Le ton est monté lors d'une conférence de presse tenue en Guyane, vendredi 16 mai, en marge du déplacement de Gérald Darmanin. Interrogé à deux reprises par un journaliste de Guyane La 1ère sur l'accueil critique réservé à son annonce visant à la création d'un quartier de haute sécurité à Saint-Laurent du Maroni, le ministre de la Justice de rétorquer : "C'est une insulte à la République ce que vous dites ! Vous êtes journaliste, d'abord. En plus d'être complètement idiot… C'est une insulte, c'est complètement idiot, bien sûr, et c'est une insulte car ce sont des magistrats indépendants qui prennent les décisions de détention", a-t-il lancé.
Le journaliste de la chaîne Guyane La 1ère l'interrogeait sur une crainte largement exprimée localement : celle de voir cette nouvelle prison accueillir des détenus venus de métropole. L'annonce par le garde des Sceaux d'un quartier de haute sécurité destiné à accueillir des narcotrafiquants et détenus radicalisés a fait resurgir une mémoire collective encore vive : celle du bagne de Guyane, aboli en 1953.

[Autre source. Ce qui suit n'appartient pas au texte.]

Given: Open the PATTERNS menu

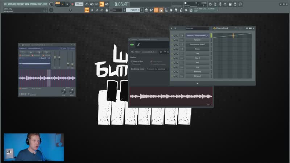Looking at the screenshot, I should [x=20, y=4].
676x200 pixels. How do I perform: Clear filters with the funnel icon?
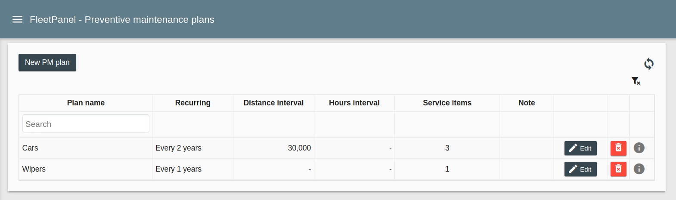point(636,81)
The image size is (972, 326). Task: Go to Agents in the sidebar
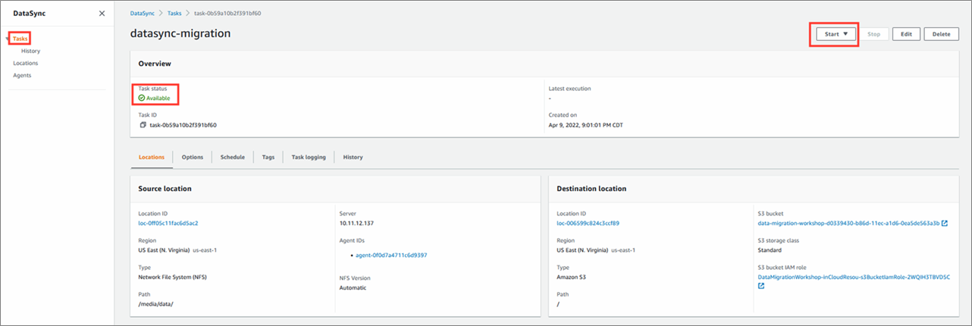(x=22, y=75)
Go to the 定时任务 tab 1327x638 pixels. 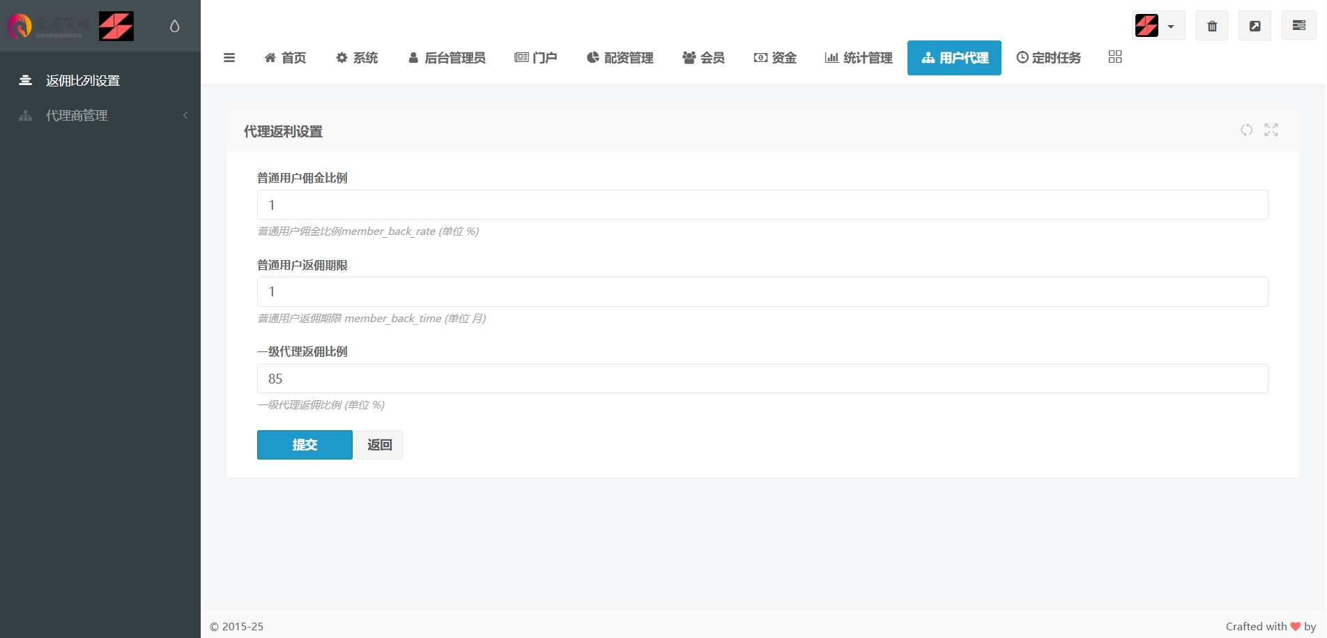(x=1048, y=58)

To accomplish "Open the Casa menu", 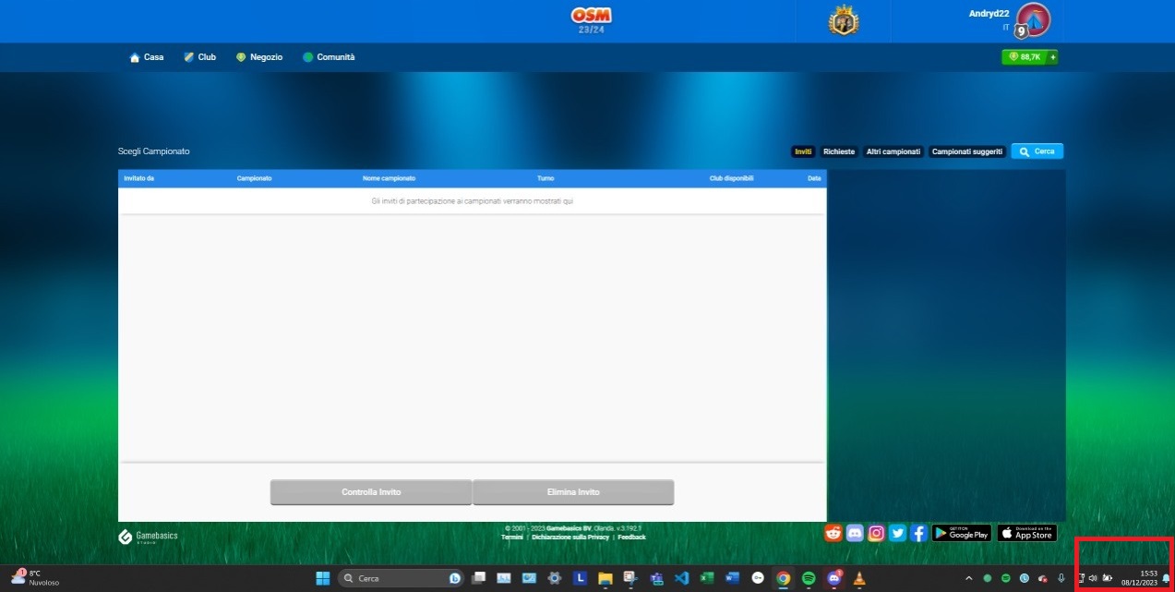I will [147, 57].
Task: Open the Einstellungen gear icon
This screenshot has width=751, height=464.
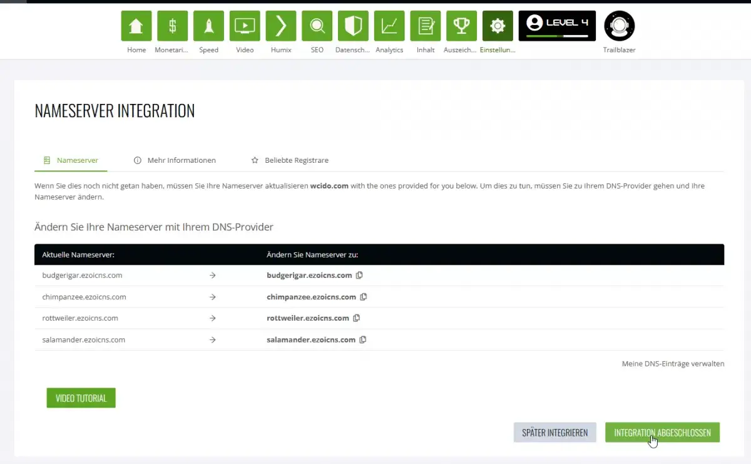Action: point(498,26)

Face à la polémique, la direction de Guyane La 1ère n'a pas tardé à réagir, dans un communiqué diffusé le dimanche 18 mai : "Notre journaliste relayait le sentiment général de l'opinion publique et des élus de Guyane qui voient dans cette annonce le retour du bagne", écrit la direction dans son texte. "La direction de Guyane La 1ère souhaite assurer les journalistes de son total soutien dans le cadre de leur fonction et de sa confiance pleine et entière sur la couverture de cette actualité importante pour le territoire."
Selon le service "Vrai ou Faux" de Franceinfo, l’entourage du ministre de la Justice affirme que ses propos ne visaient pas le journaliste ayant posé la question, dénonçant un "communiqué fallacieux" de Guyane La 1ère. "C’est factuel : lorsqu’on lit ou qu’on écoute attentivement le verbatim, ce que le ministre qualifie 'd’idiot', ce sont les propos rapportés et non la personne du journaliste", assure l’entourage de Gérald Darmanin.
Dans un communiqué commun, l'Unsa et le SNJ ont dénoncé les propos du ministre, rappelant qu'il s'agissait d'une question légitime de la population locale. "Qualifier d''insulte à la République' la question d'un journaliste est indigne d'un ministre", écrivent-ils. "Et l'usage du mot 'idiot', qui semble d'abord s'adresser au collègue, est également indigne !" poursuit le texte.
"Non, monsieur le ministre, il n’est pas 'idiot' de rappeler que la Guyane a été une terre de bagne, que cela a laissé de profondes blessures, et qu’on ne fait par n’importe quoi avec cette mémoire, surtout à Saint-Laurent du Maroni ! Les journalistes de Guyane La 1ère sont là pour poser les questions de fond, n'en déplaise à un ministre 'hors sol' de passage sur le territoire. Les syndicats SNJ et Unsa-SRCTA Guyane dénoncent cette 'insulte ministérielle', et exigent de Gérald Darmanin qu'il s'excuse auprès de notre collègue et du personnel de Guyane La 1ère, insulté dans son ensemble. Dénigrer de cette façon un journaliste est aussi une atteinte à la liberté de la presse, principe fondamental de notre démocratie", conclut le communiqué.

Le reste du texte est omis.